How can I "fire and forget" a task without blocking main thread?-CodePudding

The bounty expires in 4 days. Answers to this question are eligible for a 50 reputation bounty. Rami Awar is looking for an answer from a reputable source:

I think this is a problem that could benefit many people in the python community as it's a way to run code snippets in the background within any context, not just a web server. I expect async and multiprocessing/multithreading knowledge and an answer that specifies the best approach needed here and why it's the best.

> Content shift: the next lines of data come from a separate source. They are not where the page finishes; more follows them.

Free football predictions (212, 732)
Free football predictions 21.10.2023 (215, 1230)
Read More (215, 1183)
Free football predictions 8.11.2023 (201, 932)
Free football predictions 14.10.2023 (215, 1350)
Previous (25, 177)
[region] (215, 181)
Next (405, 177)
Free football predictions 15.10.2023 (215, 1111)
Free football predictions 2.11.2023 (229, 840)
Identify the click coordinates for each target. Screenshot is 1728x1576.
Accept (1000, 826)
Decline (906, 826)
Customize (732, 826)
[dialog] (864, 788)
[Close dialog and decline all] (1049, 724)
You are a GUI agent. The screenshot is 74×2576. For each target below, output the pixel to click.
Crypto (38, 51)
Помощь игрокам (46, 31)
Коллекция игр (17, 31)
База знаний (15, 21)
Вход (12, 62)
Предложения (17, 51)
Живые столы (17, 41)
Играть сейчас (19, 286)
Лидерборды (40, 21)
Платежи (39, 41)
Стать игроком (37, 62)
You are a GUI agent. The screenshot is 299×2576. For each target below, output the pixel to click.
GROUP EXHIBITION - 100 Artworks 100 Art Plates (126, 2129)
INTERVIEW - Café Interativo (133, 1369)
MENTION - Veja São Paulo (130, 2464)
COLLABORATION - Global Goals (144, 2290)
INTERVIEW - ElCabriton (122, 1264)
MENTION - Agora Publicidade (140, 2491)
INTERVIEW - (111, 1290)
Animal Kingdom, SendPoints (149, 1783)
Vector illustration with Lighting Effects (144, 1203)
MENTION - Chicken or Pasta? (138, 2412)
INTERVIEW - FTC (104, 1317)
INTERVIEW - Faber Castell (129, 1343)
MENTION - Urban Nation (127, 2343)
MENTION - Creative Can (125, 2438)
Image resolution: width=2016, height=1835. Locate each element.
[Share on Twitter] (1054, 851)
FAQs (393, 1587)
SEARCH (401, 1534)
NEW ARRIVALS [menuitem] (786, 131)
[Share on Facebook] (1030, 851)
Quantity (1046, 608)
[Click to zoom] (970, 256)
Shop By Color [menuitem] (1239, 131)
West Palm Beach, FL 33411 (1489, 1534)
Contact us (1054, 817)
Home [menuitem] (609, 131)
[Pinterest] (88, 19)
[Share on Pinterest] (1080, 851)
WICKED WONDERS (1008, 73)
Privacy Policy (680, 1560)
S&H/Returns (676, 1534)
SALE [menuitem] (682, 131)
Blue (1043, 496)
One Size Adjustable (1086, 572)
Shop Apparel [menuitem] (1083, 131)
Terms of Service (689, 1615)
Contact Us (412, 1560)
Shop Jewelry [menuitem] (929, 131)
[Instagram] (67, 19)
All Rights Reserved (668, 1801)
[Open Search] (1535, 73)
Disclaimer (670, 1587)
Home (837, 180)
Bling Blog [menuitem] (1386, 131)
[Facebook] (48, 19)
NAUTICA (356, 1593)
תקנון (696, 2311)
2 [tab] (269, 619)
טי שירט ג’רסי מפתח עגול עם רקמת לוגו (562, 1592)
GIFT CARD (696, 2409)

What I have in mind is a very generic BackgroundTask class that can be used within webservers or standalone scripts, to schedule away tasks that don't need to be blocking.

I don't want to use any task queues (celery, rabbitmq, etc.) here because the tasks I'm thinking of are too small and fast to run. Just want to get them done as out of the way as possible. Would that be an async approach? Throwing them onto another process?

First solution I came up with that works:

# Need ParamSpec to get correct type hints in BackgroundTask init
P = ParamSpec("P")


class BackgroundTask(metaclass=ThreadSafeSingleton):
    """Easy way to create a background task that is not dependent on any webserver internals.

    Usage:
        async def sleep(t):
            time.sleep(t)

        BackgroundTask(sleep, 10) <- Creates async task and executes it separately (nonblocking, works with coroutines)
        BackgroundTask(time.sleep, 9) <- Creates async task and executes it separately (nonblocking, works with normal functions)
    """

    background_tasks = set()
    lock = threading.Lock()

    def __init__(self, func: typing.Callable[P, typing.Any], *args: P.args, **kwargs: P.kwargs) -> None:
        """Uses singleton instance of BackgroundTask to add a task to the async execution queue.

        Args:
            func (typing.Callable[P, typing.Any]): _description_
        """
        self.func = func
        self.args = args
        self.kwargs = kwargs
        self.is_async = asyncio.iscoroutinefunction(func)

    async def __call__(self) -> None:
        if self.is_async:
            with self.lock:
                task = asyncio.create_task(self.func(*self.args, **self.kwargs))
                self.background_tasks.add(task)
                print(len(self.background_tasks))
                task.add_done_callback(self.background_tasks.discard)

        # TODO: Create sync task (this will follow a similar pattern)


async def create_background_task(func: typing.Callable[P, typing.Any], *args: P.args, **kwargs: P.kwargs) -> None:
    b = BackgroundTask(func, *args, **kwargs)
    await b()


# Usage:
async def sleep(t):
    time.sleep(t)

await create_background_task(sleep, 5)

I think I missed the point by doing this though. If I ran this code along with some other async code, then yes, I would get a performance benefit since blocking operations aren't blocking the main thread anymore.

I'm thinking I maybe need something more like a separate process to handle such background tasks without blocking the main thread at all (the above async code will still be run on the main thread).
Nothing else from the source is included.